I ask because if something would happen to the box, ill stay without NAS, HTPC, router and a gateway...

So at least i would like to have gateway running as a VM from my desktop, for an instance. So i could send the box for a repair and have the gateway with router still running.

[maphias]

Hi,

Bit of a n00b here, was hoping for some advice. I'm looking to setup the Sophos XG Home as a VM on my QNap in my home to filter content, etc and protect the kids. I need some direction on the WAN/LAN connectivity.
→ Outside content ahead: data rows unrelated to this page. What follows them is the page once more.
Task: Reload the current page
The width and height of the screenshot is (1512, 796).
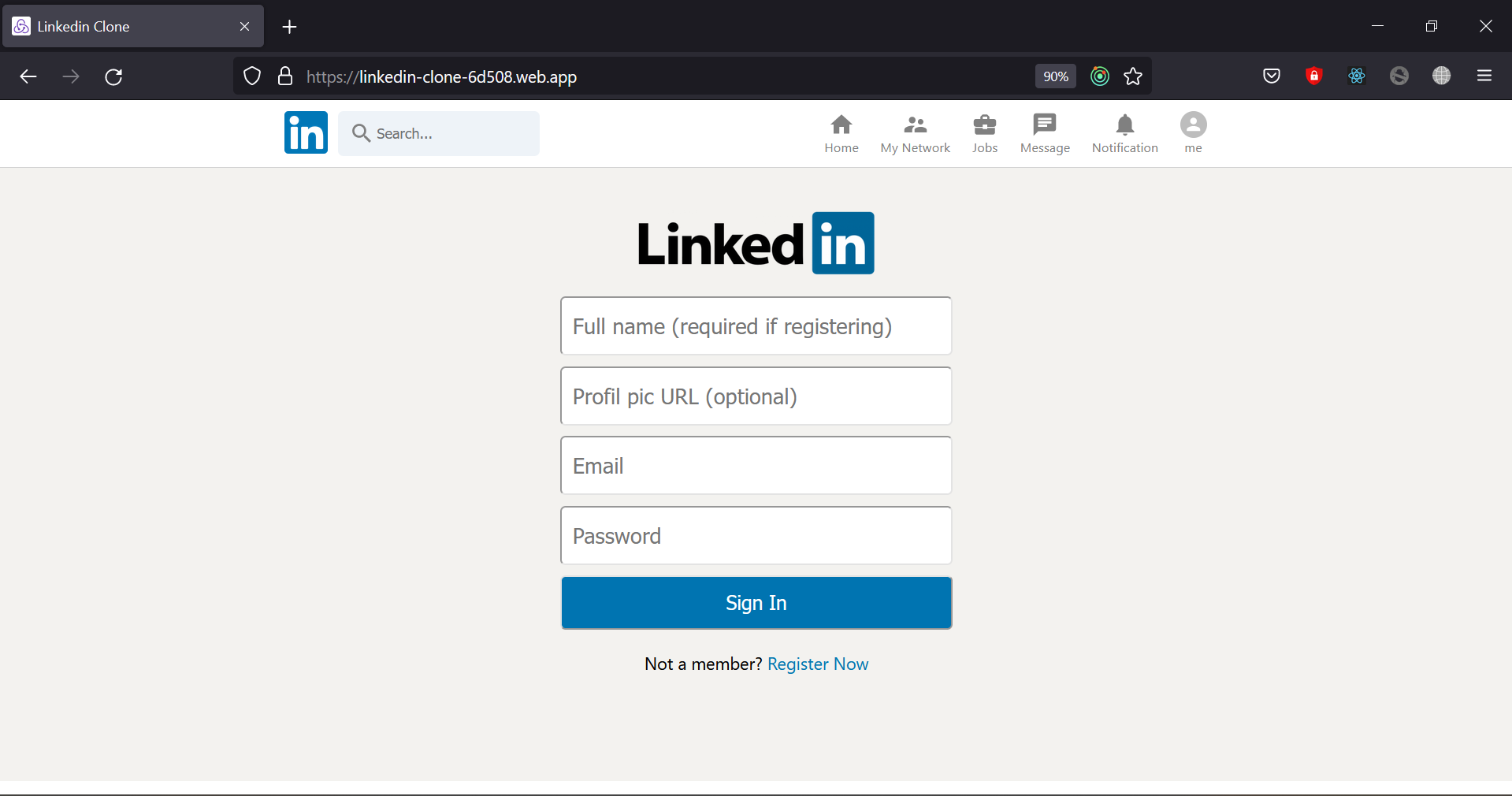Action: tap(113, 76)
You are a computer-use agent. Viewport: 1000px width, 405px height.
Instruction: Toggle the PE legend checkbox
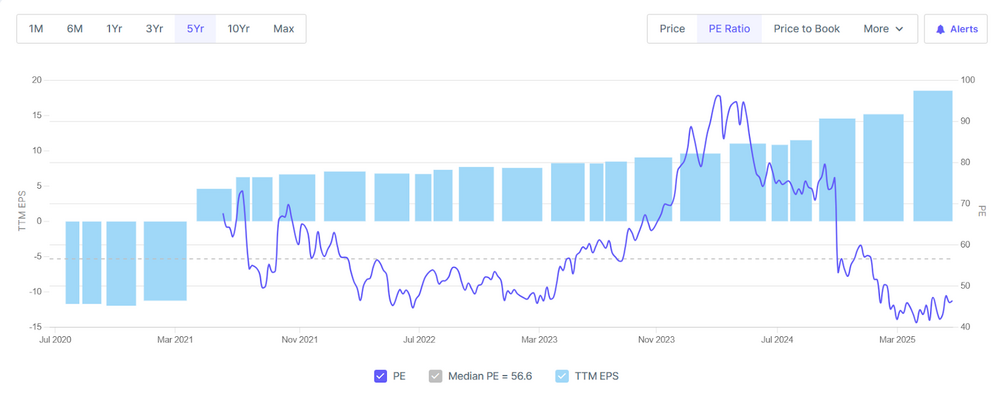tap(381, 376)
I currently have a very simple setup, just a Apple Airport Extreme router into my Comcast modem. From there, the QNap device is patched into the ethernet port of the Apple Extreme and has been used as a NAS & Plex Server.

So presumably should I be using the Sophos XG as my NAT/router? I'd of course still like to maintain WiFi via the Airport station for our mobile devices. So, assuming my 4 ports in the QNap, should I link:

#1 - into Comcast Modem for WAN connectivity
#2 - into Airport station to act as LAN Switch & WLAN access point
#3?
#4?

Not sure where go really, hoping for some help. Thank you!

[wchpitt]

Maphias,
You are essentially correct. The Sophos XG Home would act as your Router/NAT/DHCP/Firewall with Port#1 connected to the cable modem as the WAN (Public) interface and your Airport connected to Port#2 would be setup as an Access Point and pass the DHCP information to clients from the Sophos UTM VM running on the NAS.
If you have more than 4 wired devices I would suggest you add a switch prior to the AP.
Cable Modem --> Port#1 - TS451 - Port#2 --> 5 or 8 Port GigE switch --> Airport Extreme in AP mode

[maphias]

Thank you, wchpitt...makes perfect sense. Do you have any recommendations as to how to configure the NICs in Virtualization Station and how the virtual switches are to be configured? Right now I believe it's set to auto/default settings with a viritual switch in bridged mode attached to 1 physical NIC.

[depen]

@Briain Did you measure the throughput?